Полугорсть бытия, говорящая плоть — Это, Господи, я, черновик твой, Господь. ...Это, Господи, я — превратившийся в слух распоследний солдат и последний пастух, это я — зрячий посох, слепая картечь... Это, Господи, я, обратившийся в речь, блудный сын, выкликающий отчий порог, как поющая тварь и мычащий пророк...
Краткий фрагмент из действительно сильного стихотворения — и сколько на узком отрезке мерцающих на разные лады знаков слуха, зрения, затрудненного творчества! Говорить — выкликать — обращаться в речь — петь — мычать… Заметим, что все это глаголы не самоутверждения, но самовыражения.

+ + + + + + +

▸ Описание задания:
Ответьте на три вопроса по выбранному тексту:
1. Кем названо «я» в строке «Это, Господи, я, черновик твой, Господь»?
2. Какие глаголы перечислены во втором абзаце?
3. Глаголами чего названы эти глаголы в тексте?
Материал для работы с текстом не понадобится.

▸ Материал:

+ + + + + + +

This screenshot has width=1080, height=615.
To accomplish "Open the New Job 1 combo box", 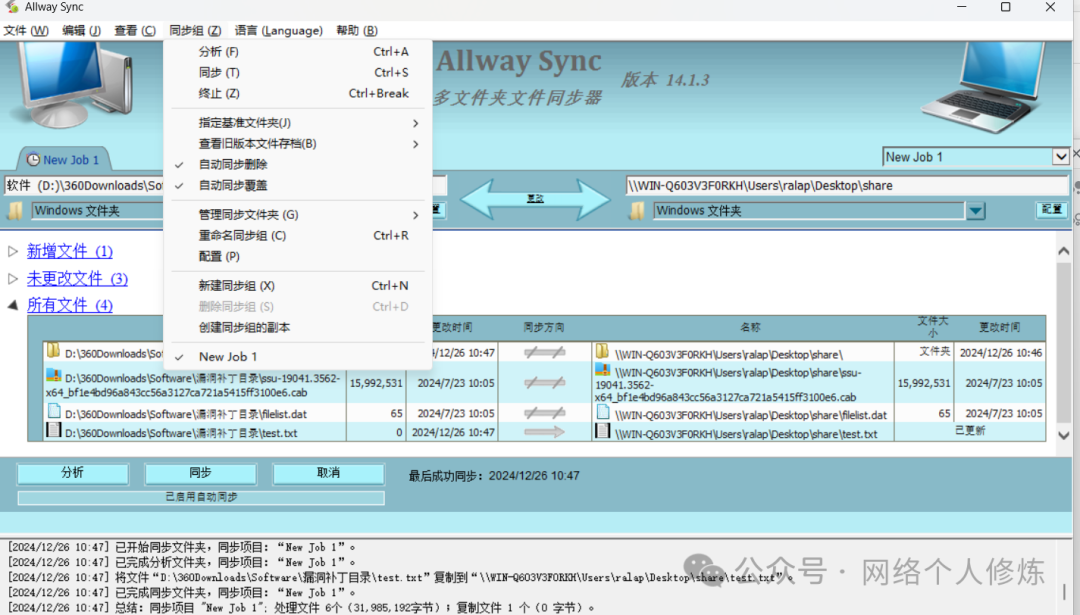I will [x=1061, y=157].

+ + + + + + +

▸ Ответ:
1. Черновиком Господа.
2. Говорить, выкликать, обращаться в речь, петь, мычать.
3. Не самоутверждения, а самовыражения.